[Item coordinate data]
----
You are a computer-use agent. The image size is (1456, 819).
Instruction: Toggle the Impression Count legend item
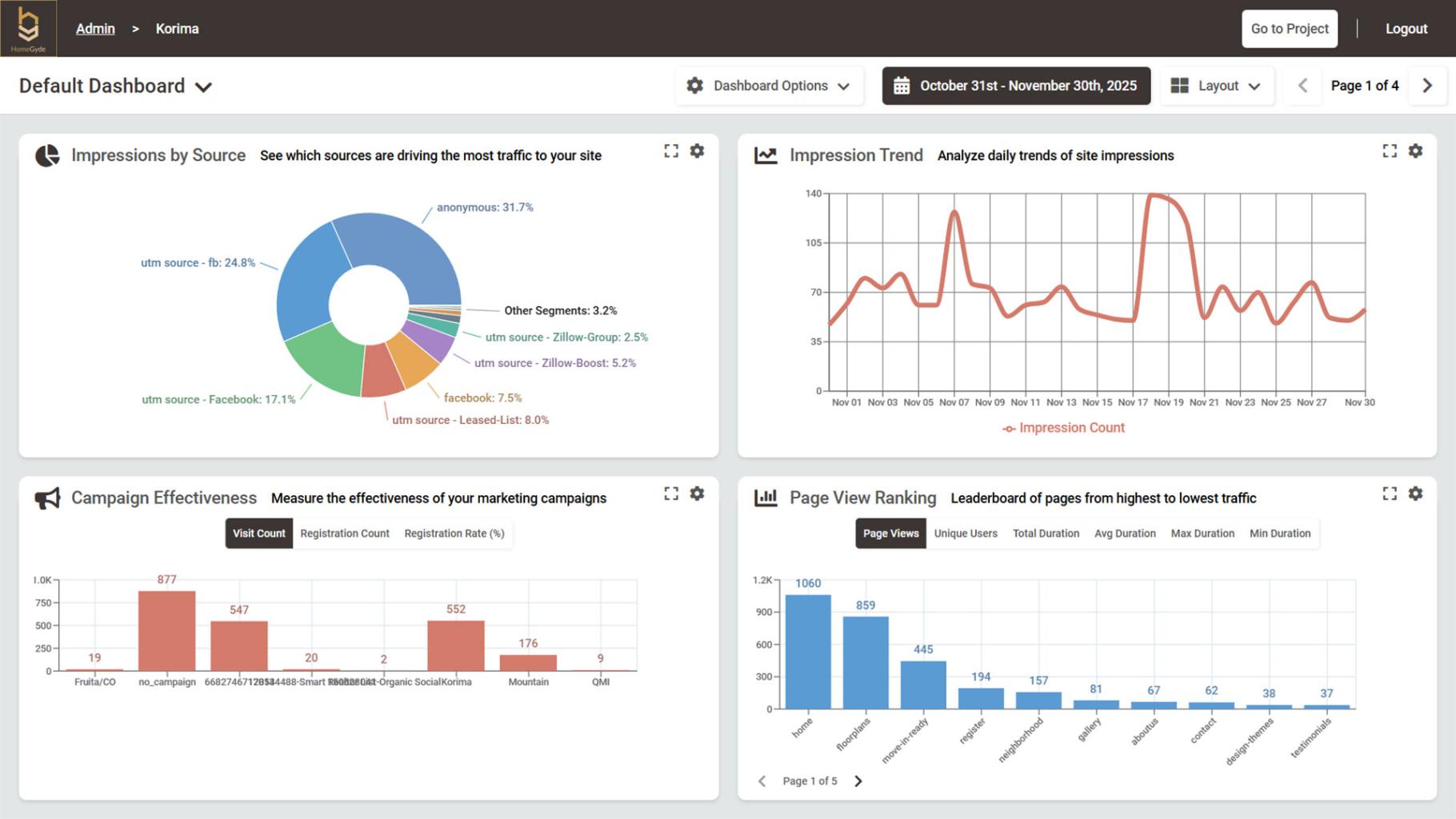1063,428
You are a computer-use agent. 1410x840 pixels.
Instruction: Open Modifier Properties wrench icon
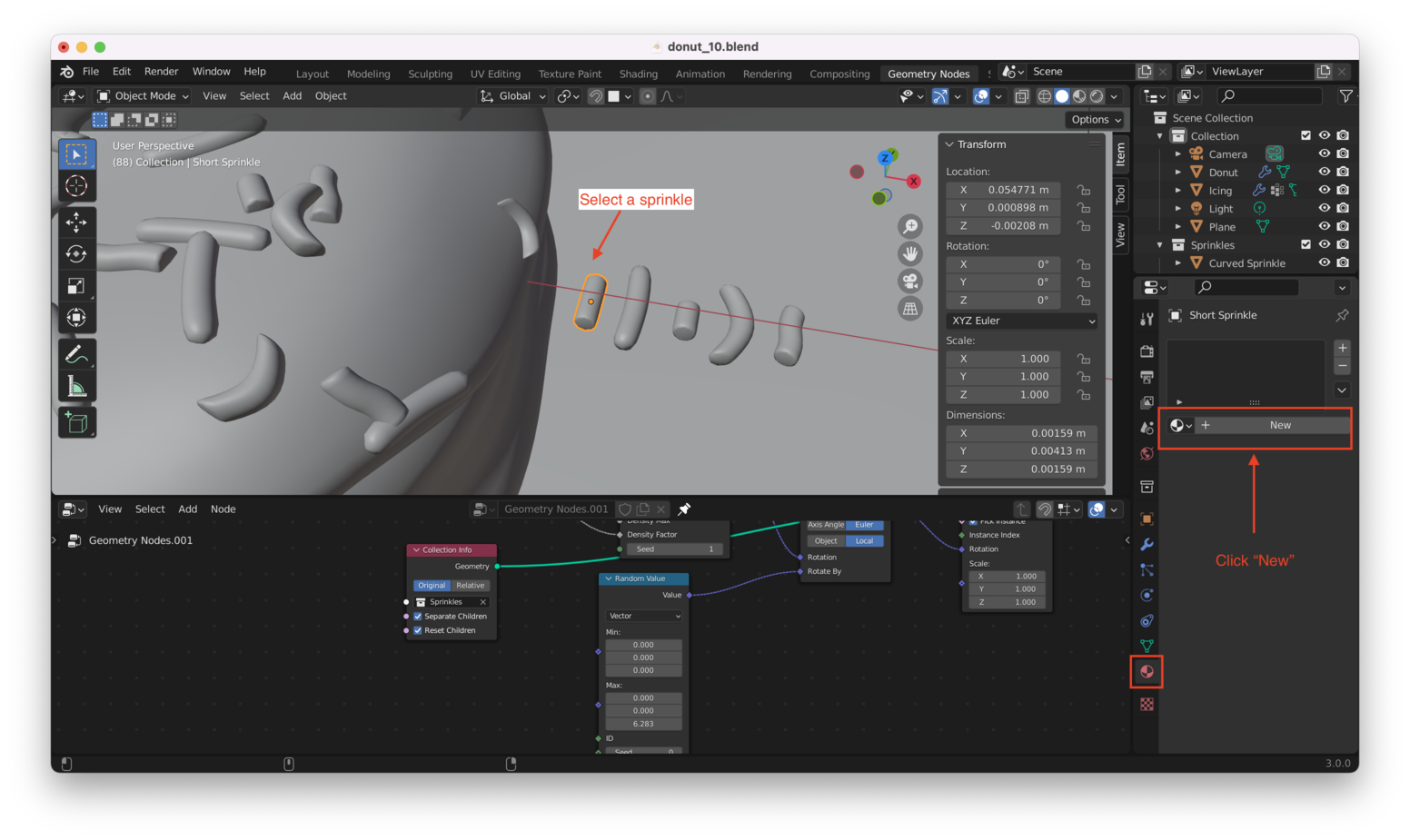click(1147, 545)

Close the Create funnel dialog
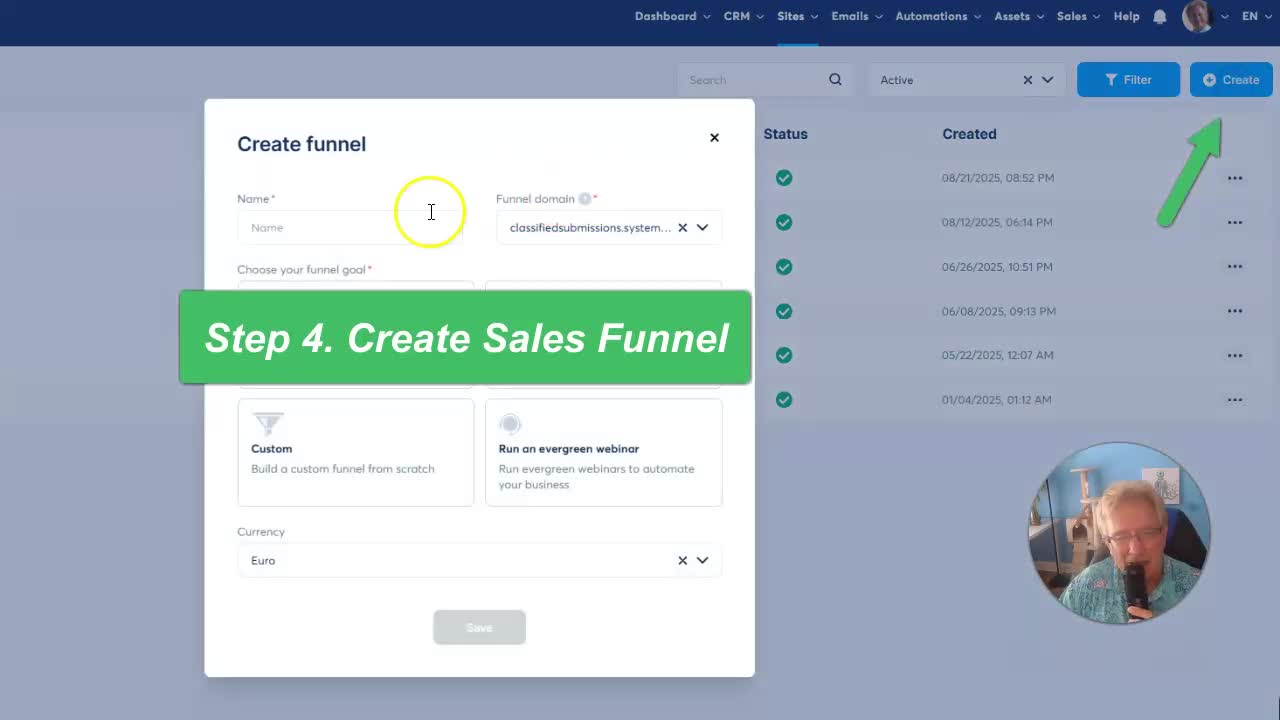pos(714,138)
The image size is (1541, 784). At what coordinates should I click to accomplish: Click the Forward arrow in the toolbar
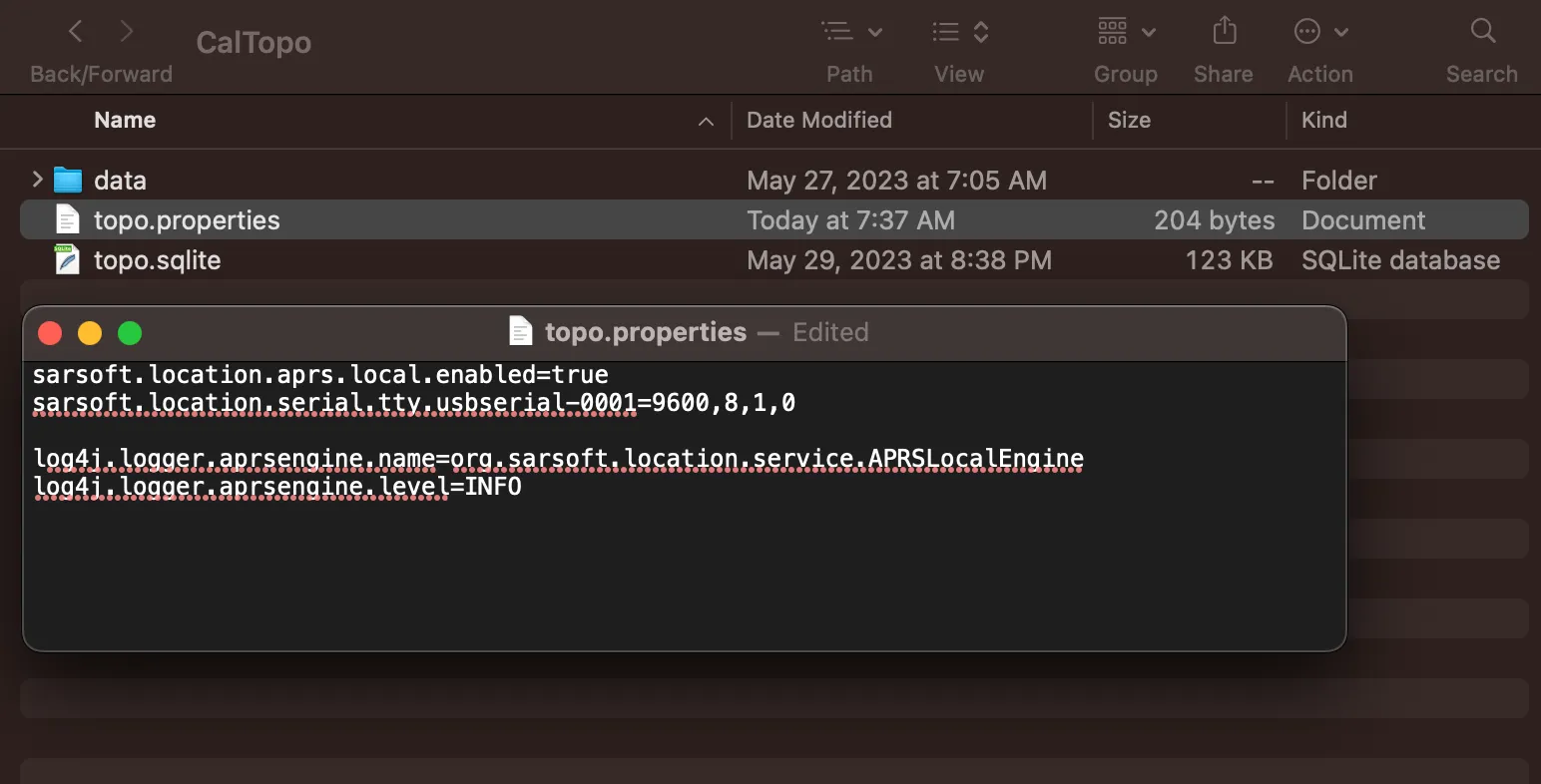coord(127,32)

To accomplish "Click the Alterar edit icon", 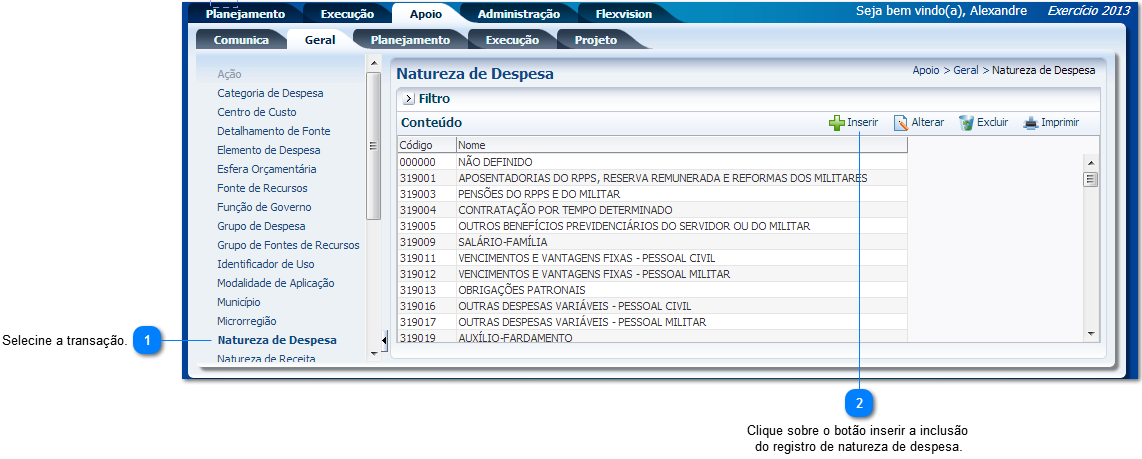I will click(900, 123).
----
== Task brief ==
Find each line in the items above that contains the string "Instruction" and copy those lines. Uppercase and lowercase must match.

== Solution below ==
Instruction: Toggle the Impression Count legend item
Instruction: Open Modifier Properties wrench icon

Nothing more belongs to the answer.